La vraie joie

« Tu me feras connaître le sentier de la vie, Il y a d'abondantes joies devant Ta face. » (Psaume 16.11)

J’ai découvert ce verset il y a 45 ans environ et l’ai tout de suite aimé, vous savez, comme une image, une couleur, un visage qui vous touche, vous « parle » sans qu’on sache, à la seconde, pourquoi.

 

Là, c’était simple : il y avait ces deux mots, sentier et joies.

 

Qui n’aime pas le premier qui évoque la nature, des randonnées sac à dos et la santé ?

 

Qui n’aime pas le second qui dit enfance, rires, lumières et fêtes ?

 

Le verset s’est installé en moi, là où je me trouvais à l’époque, et ne m’a jamais quittée même si je l’ai souvent oublié.

 

« … pourtant, elle est là, la vraie joie… » (© pixabay)

 

 

Avec Dieu

 

C’est que ce sentier s’est révélé âpre, étroit, escarpé, long, fatigant ; il lui arrivait de frôler de véritables gouffres, cachés par de hautes herbes. Des joies s’y trouvaient ici et là, mais la marche était si rude qu’il ne restait plus d’énergie pour les voir et les savourer.

 

Mais… et les autres mots du verset ?

 

« Tu me feras connaître le sentier de la vie,

 

Il y a d’abondantes joies devant Ta face. »

 

Ce sentier commence et finit avec Dieu, comme la vie.

 

Si la marche est entreprise avec le Seigneur, si c’est bien lui qui fait connaître le sentier à suivre et non les aléas de l’existence, le parcours – je veux en témoigner – est radicalement différent, non pas tendu, angoissé et solitaire, mais confiant et assuré.

 

La marche est plus légère, les joies ont leur place, cachées et discrètes ou éclatantes comme devant un splendide panorama.
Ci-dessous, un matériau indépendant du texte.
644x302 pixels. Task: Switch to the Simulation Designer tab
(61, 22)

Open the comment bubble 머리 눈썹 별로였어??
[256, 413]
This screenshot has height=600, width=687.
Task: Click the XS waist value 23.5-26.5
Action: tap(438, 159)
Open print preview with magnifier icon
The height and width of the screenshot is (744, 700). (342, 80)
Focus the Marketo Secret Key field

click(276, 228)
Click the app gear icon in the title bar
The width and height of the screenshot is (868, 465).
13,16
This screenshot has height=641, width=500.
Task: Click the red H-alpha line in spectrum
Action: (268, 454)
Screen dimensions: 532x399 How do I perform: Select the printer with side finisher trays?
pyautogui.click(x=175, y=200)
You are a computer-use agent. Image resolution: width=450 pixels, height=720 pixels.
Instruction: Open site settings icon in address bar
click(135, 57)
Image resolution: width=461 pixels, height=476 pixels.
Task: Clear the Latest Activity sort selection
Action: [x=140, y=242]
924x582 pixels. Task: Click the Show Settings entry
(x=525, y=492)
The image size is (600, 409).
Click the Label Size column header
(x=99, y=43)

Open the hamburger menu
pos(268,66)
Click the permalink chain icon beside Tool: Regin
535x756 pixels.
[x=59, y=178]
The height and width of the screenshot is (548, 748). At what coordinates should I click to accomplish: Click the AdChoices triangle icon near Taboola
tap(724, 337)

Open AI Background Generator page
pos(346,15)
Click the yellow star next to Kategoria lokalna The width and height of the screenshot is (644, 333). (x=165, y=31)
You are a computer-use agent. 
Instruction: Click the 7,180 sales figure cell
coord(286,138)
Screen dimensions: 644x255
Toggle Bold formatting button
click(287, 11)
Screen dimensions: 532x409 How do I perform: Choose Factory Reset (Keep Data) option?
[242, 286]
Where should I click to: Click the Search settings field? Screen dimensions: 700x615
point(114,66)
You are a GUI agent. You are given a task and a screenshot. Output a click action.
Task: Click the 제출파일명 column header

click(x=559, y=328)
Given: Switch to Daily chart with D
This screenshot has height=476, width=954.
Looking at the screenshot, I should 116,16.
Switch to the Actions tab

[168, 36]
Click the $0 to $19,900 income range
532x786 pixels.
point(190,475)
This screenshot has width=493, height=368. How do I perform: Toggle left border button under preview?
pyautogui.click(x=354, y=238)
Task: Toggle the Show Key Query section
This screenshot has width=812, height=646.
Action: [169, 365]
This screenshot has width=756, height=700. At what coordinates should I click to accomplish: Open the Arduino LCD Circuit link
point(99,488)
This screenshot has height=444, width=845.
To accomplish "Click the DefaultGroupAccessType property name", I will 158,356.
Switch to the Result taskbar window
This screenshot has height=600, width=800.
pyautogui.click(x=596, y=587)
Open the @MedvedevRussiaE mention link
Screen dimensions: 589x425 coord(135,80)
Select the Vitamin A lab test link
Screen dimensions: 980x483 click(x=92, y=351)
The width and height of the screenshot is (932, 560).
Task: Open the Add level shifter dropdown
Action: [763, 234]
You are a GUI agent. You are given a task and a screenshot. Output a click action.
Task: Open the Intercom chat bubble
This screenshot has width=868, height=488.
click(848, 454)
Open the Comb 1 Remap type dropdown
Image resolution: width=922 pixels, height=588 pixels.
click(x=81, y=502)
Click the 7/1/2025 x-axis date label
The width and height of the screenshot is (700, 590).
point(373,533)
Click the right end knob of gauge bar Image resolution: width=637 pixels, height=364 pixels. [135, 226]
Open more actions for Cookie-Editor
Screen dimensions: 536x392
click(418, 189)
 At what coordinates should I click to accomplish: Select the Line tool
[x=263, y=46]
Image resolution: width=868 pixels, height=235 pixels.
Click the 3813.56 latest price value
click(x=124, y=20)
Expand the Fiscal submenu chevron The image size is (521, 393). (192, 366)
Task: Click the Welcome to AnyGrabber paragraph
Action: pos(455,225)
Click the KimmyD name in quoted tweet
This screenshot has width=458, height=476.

Oui, Dieu met « nos pas au large ».

 

 

La joie de l’Évangile

 

Nous sommes maintenant en 2023, le sentier est beaucoup moins escarpé – merci Seigneur de m’avoir accompagnée ! – mais autour, la joie n’a pas du tout le vent en poupe. Menaces climatiques, migrations dramatiques, guerres, inégalités croissantes, inflation, tensions sociales, cyberattaques, suicides d’adolescents, féminicides… non, la joie n’est pas de mise, elle serait même choquante.

 

Et pourtant… elle est là, la vraie, celle de l’Évangile. Elle est permise, plus que permise ! Souhaitée, recommandée. Il faut la rechercher comme la perle de grand prix, la sauver.

 

Adrien Candiard* parle de « l’Aventure de la joie » et dit que « la vie chrétienne, c’est le courage de ne pas renoncer à la joie » malgré tout ce qui lui est contraire, opposée. Notre psaume parle « d’abondantes joies » : Dieu, en effet, ne lésine pas, elles sont abondantes, variées, plurielles. Nos joies humaines s’entremêlent avec les siennes.

 

 

À la fin du chemin

 

Le mot joie a-t-il pris maintenant la première place ? Non, en tout premier, avant « joie » il y a ce formidable « Tu » que le psalmiste adresse à Dieu. Dieu au tout début, et à la première place. Et le tutoyer, c’est quelque chose ! Mais c’est un autre sujet.

 

À la toute fin de notre chemin, il y aura la joie ineffable du face-à-face avec Dieu. Quelquefois je doute, le plus souvent je crois. Je fais confiance à ceux qui pressentent mieux que moi.

 

Ce Psaume 16 verset 11 nous dit que la présence de Dieu dans notre vie est promesse de joie.

 

 

 

 

*Quand tu étais sous le figuier, éditions du Cerf, 2017.